For $y=f(t,u_1,\ldots,u_m)$ with $u_i$ depending on $t$, i.e. $y$ not only directly but also indirectly depending on $t$:
Wolfram says: $\frac{\partial y}{\partial t}=\frac{\partial f}{\partial t}+\frac{\partial f}{\partial u_1}\frac{\partial u_1}{\partial t}+ \ldots+\frac{\partial f}{\partial u_m}\frac{\partial u_m}{\partial t}$
while Wikipedia says:
$\frac{df}{dt}=\frac{\partial f}{\partial t}+\frac{\partial f}{\partial u_1}\frac{du_1}{dt}+ \ldots+\frac{\partial f}{\partial u_m}\frac{du_m}{dt}$
Is it not unambiguous at Wolfram that partial and total derivative are used with the same symbols? From what I have read, total derivatives take into account the indirect effects of $t$, while partial derivatives do not. Even if the expression left to the equal sign here could be chosen freely (i.e. $\frac{df}{dt} \equiv \frac{\partial y}{\partial t}$): Does Wolfram not disregard that also $u_i$ could be some function that, again, depends indirectly on $t$? If I understand correctly, the partial derivative would neglect that, the total would not. Is this correct? Is Wolfram unprecise here because it uses $\frac{\partial u_1}{\partial t}$ instead of $\frac{du_1}{dt}$?

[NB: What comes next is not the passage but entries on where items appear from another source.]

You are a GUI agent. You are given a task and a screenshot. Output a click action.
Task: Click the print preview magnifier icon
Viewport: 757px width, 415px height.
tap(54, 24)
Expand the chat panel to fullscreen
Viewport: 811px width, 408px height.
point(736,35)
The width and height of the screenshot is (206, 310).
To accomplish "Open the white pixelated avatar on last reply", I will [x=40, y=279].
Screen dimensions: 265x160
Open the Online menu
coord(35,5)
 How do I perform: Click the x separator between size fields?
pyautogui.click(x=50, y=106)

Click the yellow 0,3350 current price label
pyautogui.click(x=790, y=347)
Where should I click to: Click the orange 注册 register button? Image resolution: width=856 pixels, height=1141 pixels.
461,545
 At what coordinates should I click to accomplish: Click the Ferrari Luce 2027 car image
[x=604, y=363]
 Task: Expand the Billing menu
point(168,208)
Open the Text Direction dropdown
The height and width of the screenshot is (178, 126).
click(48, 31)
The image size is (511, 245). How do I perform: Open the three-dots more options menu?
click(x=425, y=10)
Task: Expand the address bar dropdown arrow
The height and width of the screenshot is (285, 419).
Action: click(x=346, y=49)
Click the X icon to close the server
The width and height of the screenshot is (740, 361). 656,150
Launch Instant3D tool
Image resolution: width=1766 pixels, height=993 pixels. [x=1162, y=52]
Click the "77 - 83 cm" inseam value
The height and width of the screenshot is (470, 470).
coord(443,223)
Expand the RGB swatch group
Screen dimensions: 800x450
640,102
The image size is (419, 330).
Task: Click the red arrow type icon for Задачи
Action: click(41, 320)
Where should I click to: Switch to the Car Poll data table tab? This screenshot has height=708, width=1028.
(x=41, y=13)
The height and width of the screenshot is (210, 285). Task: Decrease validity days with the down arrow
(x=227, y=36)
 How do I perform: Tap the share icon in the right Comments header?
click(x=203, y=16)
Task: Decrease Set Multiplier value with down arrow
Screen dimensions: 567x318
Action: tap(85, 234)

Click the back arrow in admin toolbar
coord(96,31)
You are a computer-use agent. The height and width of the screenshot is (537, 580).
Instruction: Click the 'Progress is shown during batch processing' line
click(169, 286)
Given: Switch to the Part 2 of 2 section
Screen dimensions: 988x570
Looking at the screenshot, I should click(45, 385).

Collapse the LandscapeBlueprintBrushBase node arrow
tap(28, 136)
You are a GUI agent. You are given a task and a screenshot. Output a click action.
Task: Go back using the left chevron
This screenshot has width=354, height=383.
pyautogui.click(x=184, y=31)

Also, the Wolfram expression for the total derivative confuses me... Using the partial derivative on a variable that is the result of a function seems even more unprecise. $\frac{\partial y}{\partial t}$ is the total derivative and $\frac{\partial f}{\partial t}$ is the partial derivative... what is the intuition/reasoning for this?